= WORK INSTRUCTIONS =
For each entry that follows, produce an exact copy.

= INFORMATION =
++++
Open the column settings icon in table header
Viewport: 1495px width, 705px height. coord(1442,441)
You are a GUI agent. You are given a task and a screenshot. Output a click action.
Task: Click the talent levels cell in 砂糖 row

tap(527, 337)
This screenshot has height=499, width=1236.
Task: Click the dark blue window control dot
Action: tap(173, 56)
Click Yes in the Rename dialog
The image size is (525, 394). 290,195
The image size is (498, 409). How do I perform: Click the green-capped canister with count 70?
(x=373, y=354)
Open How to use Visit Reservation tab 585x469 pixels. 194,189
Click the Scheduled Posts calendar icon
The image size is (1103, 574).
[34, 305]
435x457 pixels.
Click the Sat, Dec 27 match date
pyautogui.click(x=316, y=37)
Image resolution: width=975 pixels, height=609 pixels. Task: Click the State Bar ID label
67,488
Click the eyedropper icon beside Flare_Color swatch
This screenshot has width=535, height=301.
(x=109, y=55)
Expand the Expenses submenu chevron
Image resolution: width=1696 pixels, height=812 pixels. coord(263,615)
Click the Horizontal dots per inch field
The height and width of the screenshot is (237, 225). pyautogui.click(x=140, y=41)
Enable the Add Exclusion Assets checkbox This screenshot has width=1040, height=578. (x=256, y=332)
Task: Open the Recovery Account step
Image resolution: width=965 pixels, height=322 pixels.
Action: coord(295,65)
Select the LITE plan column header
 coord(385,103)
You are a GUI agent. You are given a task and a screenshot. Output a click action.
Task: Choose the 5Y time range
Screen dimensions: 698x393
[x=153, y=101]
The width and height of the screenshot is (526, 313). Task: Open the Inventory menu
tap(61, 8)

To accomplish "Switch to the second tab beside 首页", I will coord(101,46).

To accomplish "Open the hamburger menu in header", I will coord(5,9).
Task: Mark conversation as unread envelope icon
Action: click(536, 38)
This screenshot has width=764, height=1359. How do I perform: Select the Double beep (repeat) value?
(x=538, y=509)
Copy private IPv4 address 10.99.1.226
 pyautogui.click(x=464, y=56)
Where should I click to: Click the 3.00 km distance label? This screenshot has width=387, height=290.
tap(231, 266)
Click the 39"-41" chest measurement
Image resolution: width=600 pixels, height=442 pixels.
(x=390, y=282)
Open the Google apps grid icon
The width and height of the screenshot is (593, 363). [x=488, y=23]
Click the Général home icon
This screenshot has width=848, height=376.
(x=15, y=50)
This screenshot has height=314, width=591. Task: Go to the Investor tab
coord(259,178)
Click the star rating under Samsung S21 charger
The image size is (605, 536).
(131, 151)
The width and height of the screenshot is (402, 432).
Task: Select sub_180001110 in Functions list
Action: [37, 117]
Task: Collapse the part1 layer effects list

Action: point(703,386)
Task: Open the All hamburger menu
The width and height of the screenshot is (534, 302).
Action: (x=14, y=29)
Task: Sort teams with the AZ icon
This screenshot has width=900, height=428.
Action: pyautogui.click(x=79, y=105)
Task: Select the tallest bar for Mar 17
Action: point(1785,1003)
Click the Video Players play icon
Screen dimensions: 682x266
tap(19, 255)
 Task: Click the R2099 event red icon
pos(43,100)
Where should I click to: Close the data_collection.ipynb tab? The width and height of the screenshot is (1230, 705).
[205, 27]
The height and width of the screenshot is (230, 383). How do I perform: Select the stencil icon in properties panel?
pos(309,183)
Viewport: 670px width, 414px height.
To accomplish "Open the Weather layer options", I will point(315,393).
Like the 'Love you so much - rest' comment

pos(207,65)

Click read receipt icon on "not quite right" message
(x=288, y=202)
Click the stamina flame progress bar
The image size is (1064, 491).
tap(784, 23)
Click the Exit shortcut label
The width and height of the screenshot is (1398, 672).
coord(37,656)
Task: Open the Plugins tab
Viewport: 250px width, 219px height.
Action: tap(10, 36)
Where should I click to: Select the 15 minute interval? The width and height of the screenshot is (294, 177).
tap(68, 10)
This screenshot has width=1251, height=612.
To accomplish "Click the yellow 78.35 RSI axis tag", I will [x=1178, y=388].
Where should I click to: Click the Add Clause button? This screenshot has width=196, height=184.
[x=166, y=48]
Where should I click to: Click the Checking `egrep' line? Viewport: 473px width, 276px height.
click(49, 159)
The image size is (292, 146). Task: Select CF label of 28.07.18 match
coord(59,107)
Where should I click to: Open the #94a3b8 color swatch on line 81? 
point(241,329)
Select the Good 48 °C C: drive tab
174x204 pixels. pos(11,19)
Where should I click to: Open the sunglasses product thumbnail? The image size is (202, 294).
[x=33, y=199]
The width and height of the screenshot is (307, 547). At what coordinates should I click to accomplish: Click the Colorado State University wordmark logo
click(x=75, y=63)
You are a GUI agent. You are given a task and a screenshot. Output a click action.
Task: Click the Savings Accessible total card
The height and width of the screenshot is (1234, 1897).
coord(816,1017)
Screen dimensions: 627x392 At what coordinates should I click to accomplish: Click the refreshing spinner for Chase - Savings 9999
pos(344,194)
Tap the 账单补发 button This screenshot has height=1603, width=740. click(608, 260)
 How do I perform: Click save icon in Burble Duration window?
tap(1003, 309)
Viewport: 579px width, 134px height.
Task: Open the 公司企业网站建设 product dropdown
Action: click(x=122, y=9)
++++
= ANSWER TO THE PROBLEM =
Open the column settings icon in table header
Viewport: 1495px width, 705px height. coord(1442,441)
You are a GUI agent. You are given a task and a screenshot. Output a click action.
Task: Click the talent levels cell in 砂糖 row

tap(527, 337)
This screenshot has height=499, width=1236.
Task: Click the dark blue window control dot
Action: tap(173, 56)
Click Yes in the Rename dialog
The image size is (525, 394). 290,195
The image size is (498, 409). How do I perform: Click the green-capped canister with count 70?
(x=373, y=354)
Open How to use Visit Reservation tab 585x469 pixels. 194,189
Click the Scheduled Posts calendar icon
The image size is (1103, 574).
[34, 305]
435x457 pixels.
Click the Sat, Dec 27 match date
pyautogui.click(x=316, y=37)
Image resolution: width=975 pixels, height=609 pixels. Task: Click the State Bar ID label
67,488
Click the eyedropper icon beside Flare_Color swatch
This screenshot has width=535, height=301.
(x=109, y=55)
Expand the Expenses submenu chevron
Image resolution: width=1696 pixels, height=812 pixels. coord(263,615)
Click the Horizontal dots per inch field
The height and width of the screenshot is (237, 225). pyautogui.click(x=140, y=41)
Enable the Add Exclusion Assets checkbox This screenshot has width=1040, height=578. (x=256, y=332)
Task: Open the Recovery Account step
Image resolution: width=965 pixels, height=322 pixels.
Action: coord(295,65)
Select the LITE plan column header
 coord(385,103)
You are a GUI agent. You are given a task and a screenshot. Output a click action.
Task: Choose the 5Y time range
Screen dimensions: 698x393
[x=153, y=101]
The width and height of the screenshot is (526, 313). Task: Open the Inventory menu
tap(61, 8)

To accomplish "Switch to the second tab beside 首页", I will coord(101,46).

To accomplish "Open the hamburger menu in header", I will coord(5,9).
Task: Mark conversation as unread envelope icon
Action: click(536, 38)
This screenshot has width=764, height=1359. How do I perform: Select the Double beep (repeat) value?
(x=538, y=509)
Copy private IPv4 address 10.99.1.226
 pyautogui.click(x=464, y=56)
Where should I click to: Click the 3.00 km distance label? This screenshot has width=387, height=290.
tap(231, 266)
Click the 39"-41" chest measurement
Image resolution: width=600 pixels, height=442 pixels.
(x=390, y=282)
Open the Google apps grid icon
The width and height of the screenshot is (593, 363). [x=488, y=23]
Click the Général home icon
This screenshot has width=848, height=376.
(x=15, y=50)
This screenshot has height=314, width=591. Task: Go to the Investor tab
coord(259,178)
Click the star rating under Samsung S21 charger
The image size is (605, 536).
(131, 151)
The width and height of the screenshot is (402, 432).
Task: Select sub_180001110 in Functions list
Action: [37, 117]
Task: Collapse the part1 layer effects list

Action: point(703,386)
Task: Open the All hamburger menu
The width and height of the screenshot is (534, 302).
Action: (x=14, y=29)
Task: Sort teams with the AZ icon
This screenshot has width=900, height=428.
Action: pyautogui.click(x=79, y=105)
Task: Select the tallest bar for Mar 17
Action: point(1785,1003)
Click the Video Players play icon
Screen dimensions: 682x266
tap(19, 255)
 Task: Click the R2099 event red icon
pos(43,100)
Where should I click to: Close the data_collection.ipynb tab? The width and height of the screenshot is (1230, 705).
[205, 27]
The height and width of the screenshot is (230, 383). How do I perform: Select the stencil icon in properties panel?
pos(309,183)
Viewport: 670px width, 414px height.
To accomplish "Open the Weather layer options", I will point(315,393).
Like the 'Love you so much - rest' comment

pos(207,65)

Click read receipt icon on "not quite right" message
(x=288, y=202)
Click the stamina flame progress bar
The image size is (1064, 491).
tap(784, 23)
Click the Exit shortcut label
The width and height of the screenshot is (1398, 672).
coord(37,656)
Task: Open the Plugins tab
Viewport: 250px width, 219px height.
Action: tap(10, 36)
Where should I click to: Select the 15 minute interval? The width and height of the screenshot is (294, 177).
tap(68, 10)
This screenshot has width=1251, height=612.
To accomplish "Click the yellow 78.35 RSI axis tag", I will [x=1178, y=388].
Where should I click to: Click the Add Clause button? This screenshot has width=196, height=184.
[x=166, y=48]
Where should I click to: Click the Checking `egrep' line? Viewport: 473px width, 276px height.
click(49, 159)
The image size is (292, 146). Task: Select CF label of 28.07.18 match
coord(59,107)
Where should I click to: Open the #94a3b8 color swatch on line 81? 
point(241,329)
Select the Good 48 °C C: drive tab
174x204 pixels. pos(11,19)
Where should I click to: Open the sunglasses product thumbnail? The image size is (202, 294).
[x=33, y=199]
The width and height of the screenshot is (307, 547). At what coordinates should I click to accomplish: Click the Colorado State University wordmark logo
click(x=75, y=63)
You are a GUI agent. You are given a task and a screenshot. Output a click action.
Task: Click the Savings Accessible total card
The height and width of the screenshot is (1234, 1897).
coord(816,1017)
Screen dimensions: 627x392 At what coordinates should I click to accomplish: Click the refreshing spinner for Chase - Savings 9999
pos(344,194)
Tap the 账单补发 button This screenshot has height=1603, width=740. click(608, 260)
 How do I perform: Click save icon in Burble Duration window?
tap(1003, 309)
Viewport: 579px width, 134px height.
Task: Open the 公司企业网站建设 product dropdown
Action: click(x=122, y=9)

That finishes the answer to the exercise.